Often I have described events in this blog that involve the stupidity or embarrassment of others. My friend at the Riverdale Farm can attest to that.
But the time has come to take one squarely on the chin.
My immoderate bowel has reached legendary status among my peer group. Close calls in Walmarts and fleet-footed flights from A to B have been the food to fuel many many stories in the past; that is why, when going against my older brother's advice while at Price Club to purchase the jumbo pack of Imodium, I inadvertently set a course for disaster of Germanic proportions.
The victims of today's tale are myself, a legion of school children, and good taste.
But the first step in a good colon-related story is admitting that you have a problem.
Morning came, but I hesitated to greet Her with my usual song and dance routine to Billy Joel's 'Uptown Girl'. Contorting uncomfortably in bed, my body was telling me that the dinner I ate the night before was going down with more drama than the Soviet K-19 Widowmaker.
The morning passed like rolling thunder--noisy and foreboding--but I was determined to make an appointment that I had been eagerly anticipating.
The streetcar is not a place to 'ride out' a colonic storm; the stifling recirculated air is, in many ways, a hard way to keep the aforementioned storm a private pain. The experience of traveling from Broadview and Gerrard to King and Simcoe gave me new sympathy for others who have been forced to live their private pains in the public eye: Ben and Jen, David and Liza, me and Swiss Chalet.
But something changed when the streetcar approached King and Simcoe, deep within, that led me to pull the bell chain a little harder than needed. A quiet anxiety that had been building within me from the moment my foot touched the sidewalk outside our home was coming to a boil.

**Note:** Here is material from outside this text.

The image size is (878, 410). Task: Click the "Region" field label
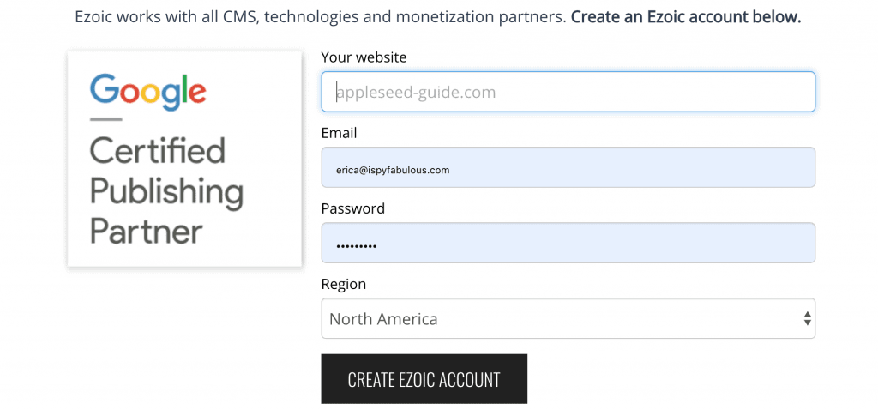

Hundreds of school children happened to be gathering at Roy Thompson Hall that day, yellow buses constipating movement around the concert venue, much to my chagrin.

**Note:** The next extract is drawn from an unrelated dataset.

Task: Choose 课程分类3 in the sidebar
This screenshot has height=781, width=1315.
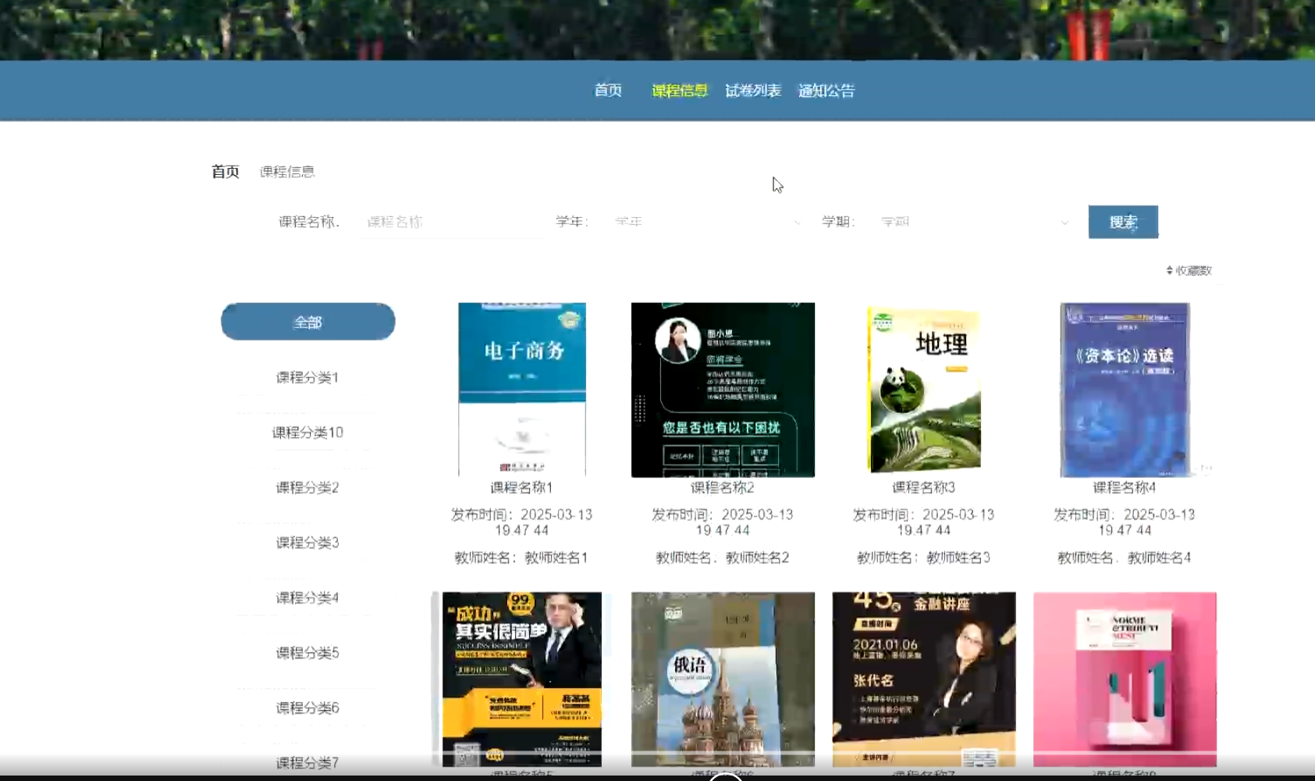Action: pyautogui.click(x=307, y=543)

Acting like nothing big was up, I casually deboarded the streetcar and glided into the streetcar shelter. My brother, I thought, must be called and employed as a secretary on my behalf. He'll call the producers I was to see and tell them that the "chefs" at Swiss Chalet were sons of bitches and I was unable to hold my appointment. Or something to that effect.
Just as our cell phones connected, Fate dealt the final, humbling blow.

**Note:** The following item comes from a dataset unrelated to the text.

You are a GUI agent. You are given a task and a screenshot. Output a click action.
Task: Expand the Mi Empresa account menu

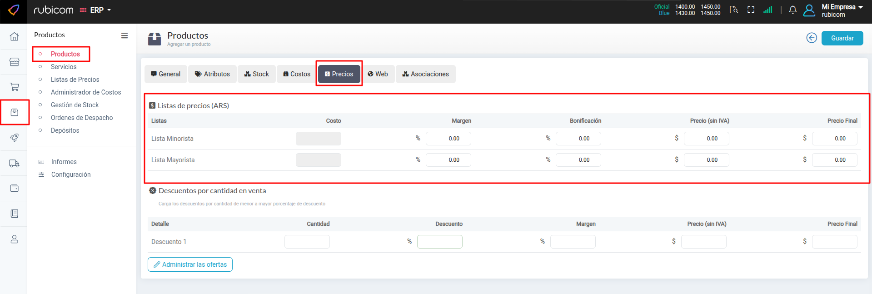tap(842, 7)
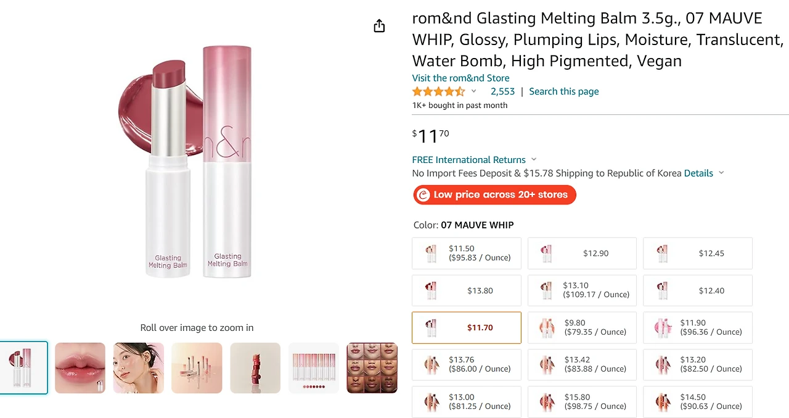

All my brother heard on the line was a tremendous heave, followed by a mighty splash of vomit, then legions of children screaming and fleeing the scene. In desperation I tried to answer his cries of "Tell me where you are! I'll come for you!" but my body was busying itself with the manufacture of unsavory orange and chicken flavoured snow cones.
The next recollection I have is scornful looks from school teachers, teary-eyed fear from a random collection of school children huddled as close to the crosswalk as possible, and my brother heroically placing me in the passenger seat of his Vibe.
Nothing puts life in perspective like vomiting in public. Trust me.
If I had children, I would have gone home and hugged them.
But I don't.
So I watched a movie and went to sleep.